[Stored items]
- Opening Delimiter -
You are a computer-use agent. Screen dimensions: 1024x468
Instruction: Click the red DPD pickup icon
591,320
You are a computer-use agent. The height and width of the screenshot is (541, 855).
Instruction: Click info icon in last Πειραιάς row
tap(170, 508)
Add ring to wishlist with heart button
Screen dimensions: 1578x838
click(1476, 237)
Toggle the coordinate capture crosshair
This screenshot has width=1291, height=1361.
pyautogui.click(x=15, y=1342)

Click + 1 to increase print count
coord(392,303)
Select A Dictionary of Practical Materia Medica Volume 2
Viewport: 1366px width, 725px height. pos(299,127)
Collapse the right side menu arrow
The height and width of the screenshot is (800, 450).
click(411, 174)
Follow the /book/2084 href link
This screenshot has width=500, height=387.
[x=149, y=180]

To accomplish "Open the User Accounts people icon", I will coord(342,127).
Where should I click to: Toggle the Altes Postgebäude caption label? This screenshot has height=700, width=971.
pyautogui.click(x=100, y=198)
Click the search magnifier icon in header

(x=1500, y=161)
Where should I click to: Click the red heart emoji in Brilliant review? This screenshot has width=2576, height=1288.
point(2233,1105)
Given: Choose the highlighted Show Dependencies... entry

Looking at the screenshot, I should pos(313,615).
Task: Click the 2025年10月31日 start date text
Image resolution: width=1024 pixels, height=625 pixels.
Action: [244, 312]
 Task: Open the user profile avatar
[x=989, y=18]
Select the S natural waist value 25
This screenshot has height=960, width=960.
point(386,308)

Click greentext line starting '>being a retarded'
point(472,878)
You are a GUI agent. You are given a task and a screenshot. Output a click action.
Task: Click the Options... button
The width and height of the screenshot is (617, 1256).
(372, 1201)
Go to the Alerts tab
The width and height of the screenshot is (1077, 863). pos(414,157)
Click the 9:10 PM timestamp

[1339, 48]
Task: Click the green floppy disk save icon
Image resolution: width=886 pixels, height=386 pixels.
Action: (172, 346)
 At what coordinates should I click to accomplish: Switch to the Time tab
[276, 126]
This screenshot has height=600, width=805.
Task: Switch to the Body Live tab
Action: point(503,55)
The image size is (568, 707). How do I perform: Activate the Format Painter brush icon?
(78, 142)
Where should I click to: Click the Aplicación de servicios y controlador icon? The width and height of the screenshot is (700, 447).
- Closing Delimiter -
Work instructions: Restate the records above verbatim, omitting no line.

Written answer:
You are a computer-use agent. Screen dimensions: 1024x468
Instruction: Click the red DPD pickup icon
591,320
You are a computer-use agent. The height and width of the screenshot is (541, 855).
Instruction: Click info icon in last Πειραιάς row
tap(170, 508)
Add ring to wishlist with heart button
Screen dimensions: 1578x838
click(1476, 237)
Toggle the coordinate capture crosshair
This screenshot has width=1291, height=1361.
pyautogui.click(x=15, y=1342)

Click + 1 to increase print count
coord(392,303)
Select A Dictionary of Practical Materia Medica Volume 2
Viewport: 1366px width, 725px height. pos(299,127)
Collapse the right side menu arrow
The height and width of the screenshot is (800, 450).
click(411, 174)
Follow the /book/2084 href link
This screenshot has width=500, height=387.
[x=149, y=180]

To accomplish "Open the User Accounts people icon", I will coord(342,127).
Where should I click to: Toggle the Altes Postgebäude caption label? This screenshot has height=700, width=971.
pyautogui.click(x=100, y=198)
Click the search magnifier icon in header

(x=1500, y=161)
Where should I click to: Click the red heart emoji in Brilliant review? This screenshot has width=2576, height=1288.
point(2233,1105)
Given: Choose the highlighted Show Dependencies... entry

Looking at the screenshot, I should pos(313,615).
Task: Click the 2025年10月31日 start date text
Image resolution: width=1024 pixels, height=625 pixels.
Action: [244, 312]
 Task: Open the user profile avatar
[x=989, y=18]
Select the S natural waist value 25
This screenshot has height=960, width=960.
point(386,308)

Click greentext line starting '>being a retarded'
point(472,878)
You are a GUI agent. You are given a task and a screenshot. Output a click action.
Task: Click the Options... button
The width and height of the screenshot is (617, 1256).
(372, 1201)
Go to the Alerts tab
The width and height of the screenshot is (1077, 863). pos(414,157)
Click the 9:10 PM timestamp

[1339, 48]
Task: Click the green floppy disk save icon
Image resolution: width=886 pixels, height=386 pixels.
Action: (172, 346)
 At what coordinates should I click to accomplish: Switch to the Time tab
[276, 126]
This screenshot has height=600, width=805.
Task: Switch to the Body Live tab
Action: point(503,55)
The image size is (568, 707). How do I perform: Activate the Format Painter brush icon?
(78, 142)
Where should I click to: Click the Aplicación de servicios y controlador icon? The width and height of the screenshot is (700, 447).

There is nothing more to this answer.